→ The task: Write out each line of the records that has "toolbar" in it.

The records Block Start

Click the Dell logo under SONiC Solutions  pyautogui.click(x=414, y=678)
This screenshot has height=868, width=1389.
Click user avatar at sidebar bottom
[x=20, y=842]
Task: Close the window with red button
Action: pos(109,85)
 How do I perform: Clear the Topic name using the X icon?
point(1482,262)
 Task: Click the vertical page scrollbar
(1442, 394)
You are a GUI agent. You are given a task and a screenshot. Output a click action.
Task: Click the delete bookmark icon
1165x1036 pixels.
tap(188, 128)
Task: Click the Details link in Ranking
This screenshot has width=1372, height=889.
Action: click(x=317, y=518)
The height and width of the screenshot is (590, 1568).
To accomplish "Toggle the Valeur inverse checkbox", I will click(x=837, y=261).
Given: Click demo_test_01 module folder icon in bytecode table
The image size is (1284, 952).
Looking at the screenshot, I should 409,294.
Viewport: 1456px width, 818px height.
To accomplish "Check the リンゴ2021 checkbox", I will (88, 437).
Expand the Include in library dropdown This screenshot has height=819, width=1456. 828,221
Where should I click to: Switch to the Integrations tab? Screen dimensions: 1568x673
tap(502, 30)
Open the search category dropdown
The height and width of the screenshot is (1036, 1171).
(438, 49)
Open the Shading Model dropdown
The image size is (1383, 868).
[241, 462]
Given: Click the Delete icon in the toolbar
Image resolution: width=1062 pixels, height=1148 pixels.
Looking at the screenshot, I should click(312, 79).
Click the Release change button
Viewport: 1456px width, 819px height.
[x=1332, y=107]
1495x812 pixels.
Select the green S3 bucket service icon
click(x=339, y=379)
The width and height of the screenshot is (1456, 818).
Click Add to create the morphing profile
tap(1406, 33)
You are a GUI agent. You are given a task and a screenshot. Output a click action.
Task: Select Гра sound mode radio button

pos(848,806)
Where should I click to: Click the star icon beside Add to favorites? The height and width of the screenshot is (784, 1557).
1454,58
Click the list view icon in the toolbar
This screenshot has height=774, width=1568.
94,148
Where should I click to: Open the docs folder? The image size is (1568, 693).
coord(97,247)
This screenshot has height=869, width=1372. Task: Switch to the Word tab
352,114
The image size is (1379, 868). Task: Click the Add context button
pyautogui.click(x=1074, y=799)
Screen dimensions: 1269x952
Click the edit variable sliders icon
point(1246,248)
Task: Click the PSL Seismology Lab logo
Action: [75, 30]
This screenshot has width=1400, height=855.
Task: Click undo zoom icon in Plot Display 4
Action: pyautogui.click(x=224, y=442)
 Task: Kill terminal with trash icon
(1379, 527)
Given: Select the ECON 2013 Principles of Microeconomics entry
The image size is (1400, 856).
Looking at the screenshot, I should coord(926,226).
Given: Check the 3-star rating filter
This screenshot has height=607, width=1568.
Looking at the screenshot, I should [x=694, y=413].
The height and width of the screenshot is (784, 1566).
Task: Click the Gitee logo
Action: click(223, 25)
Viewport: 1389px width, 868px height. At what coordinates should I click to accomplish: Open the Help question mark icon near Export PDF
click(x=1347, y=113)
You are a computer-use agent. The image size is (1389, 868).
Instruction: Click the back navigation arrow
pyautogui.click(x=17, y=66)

The records Block End

→ Response:
Given: Click the Delete icon in the toolbar
Click the list view icon in the toolbar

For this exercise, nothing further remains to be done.